Non ci sono due regni, ma un regno solo: ciascuno di noi comincia ad esistere nel tempo e la sua vita non ha più fine;  si passa dalla vita fisica a quella eterna senza soluzione di continuità.  Ce lo ricorda la Preghiera Eucaristica che il sacerdote recita in occasione dei funerali, “la nostra vita non è tolta, ma trasformata.”.

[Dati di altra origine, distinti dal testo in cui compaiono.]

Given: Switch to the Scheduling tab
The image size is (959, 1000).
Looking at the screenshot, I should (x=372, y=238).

L’insigne teologo e biblista Alberto Maggi, dichiara che i vivi non muoiono, e i morti non risorgono. La vita eterna comincia qui, nel presente. Questa tesi a dir poco originale, non è poi così peregrina;  è attinta dal Vangelo di Filippo, un testo apocrifo dove leggiamo che:  “Se non si risuscita prima, mentre si è ancora in vita, morendo non si risuscita più.”:  vi esorto a non intendere espressioni come questa in senso letterale; sarebbe integralismo, così come quando si traduce e si interpreta un testo biblico alla lettera.
Tutto dipende dal significato del verbo risuscitare”: nella valenza usata dal testo antico e riproposta da Maggi, risuscitare significa iniziare a vivere una vita di qualità diversa rispetto a quella umana-solo-umana: è la vita dei figli di Dio,  e deve cominciare su questa terra, per poi sconfinare nell’eternità.  Se moriamo da morti, cioè senza aver scelto quella vita di qualità, non avremo la possibilità di risorgere.  La vita eterna è dunque la vita cristiana: o comincia durante l’esistenza terrena, o non ci sarà neanche dopo la morte.

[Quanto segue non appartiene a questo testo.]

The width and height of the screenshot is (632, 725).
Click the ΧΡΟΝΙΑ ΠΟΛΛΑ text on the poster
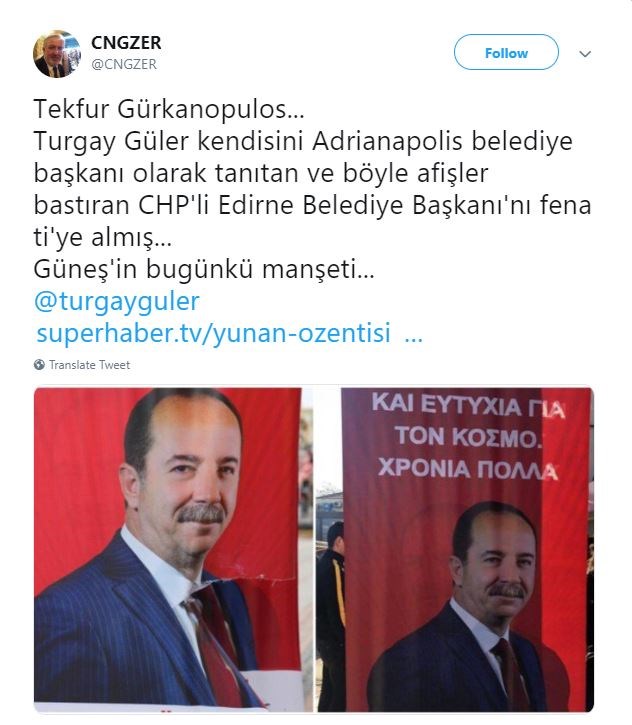coord(467,468)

San Paolo, che non è un apocrifo, invoca spesso la categoria della vita da schiavi, i quali, aderendo alla fede, sono già risuscitati ad una vita nuova, rispetto a quella passata.  Nella lettera ai cristiani di Efeso (Paolo) afferma: “Con Cristo, il Padre ci ha anche risuscitati e ci ha fatti sedere nei cieli, in Cristo Gesù.” (2,6);  dice che “ci ha anche risuscitati”, e non che “ci risusciterà”!

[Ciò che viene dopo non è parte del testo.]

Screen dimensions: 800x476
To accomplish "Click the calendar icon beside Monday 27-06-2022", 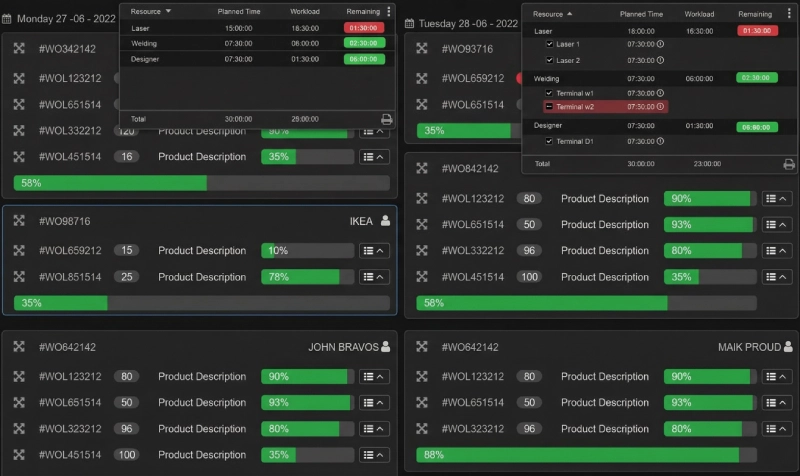I will point(7,18).
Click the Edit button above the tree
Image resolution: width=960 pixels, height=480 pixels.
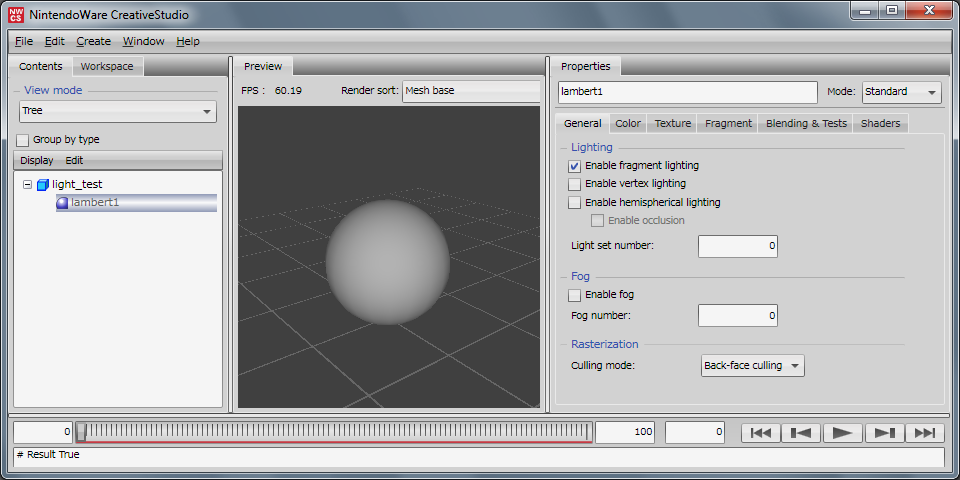pyautogui.click(x=74, y=160)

È ancora Paolo a insegnare: “Con Cristo siete stati sepolti nel battesimo, in Lui anche siete stati insieme risuscitati per la fede nella potenza di Dio, che lo ha risuscitato dai morti.” (Col 2,12), e anche: “Se dunque siete risorti con Cristo…” (Col 3,1).
La vita eterna non è un premio che riceveremo nell’aldilà, ma una condizione presente.
La vita nuova che Cristo ci insegna a scegliere in tutta libertà, aderendo senza esitazione alla fede, è indistruttibile! Tengo a precisare che la fragilità che inclina gli uomini a cedere al peccato non intacca l’adesione convinta e definitiva all’opzione cristiana. È vero, il peccato smentisce la scelta cristiana, ma non si può pensare che un peccato, ancorché grave, la possa compromettere del tutto. Credere che la perfezione cristiana consista nel non commettere peccati è un atto di superbia, oppure, al contrario, è sintomo di disimpegno e di scarsa stima di sé….
Per concludere, ritornando alla domanda iniziale, “che cos’è la vita eterna”, la vita non è eterna in senso temporale, quanto a durata, ma in senso reale, quanto a qualità: saldamente radicata nella fede, sull’esempio di Abramo, la scelta cristiana è talmente forte e ostinata da vincere anche il peccato, anche la morte.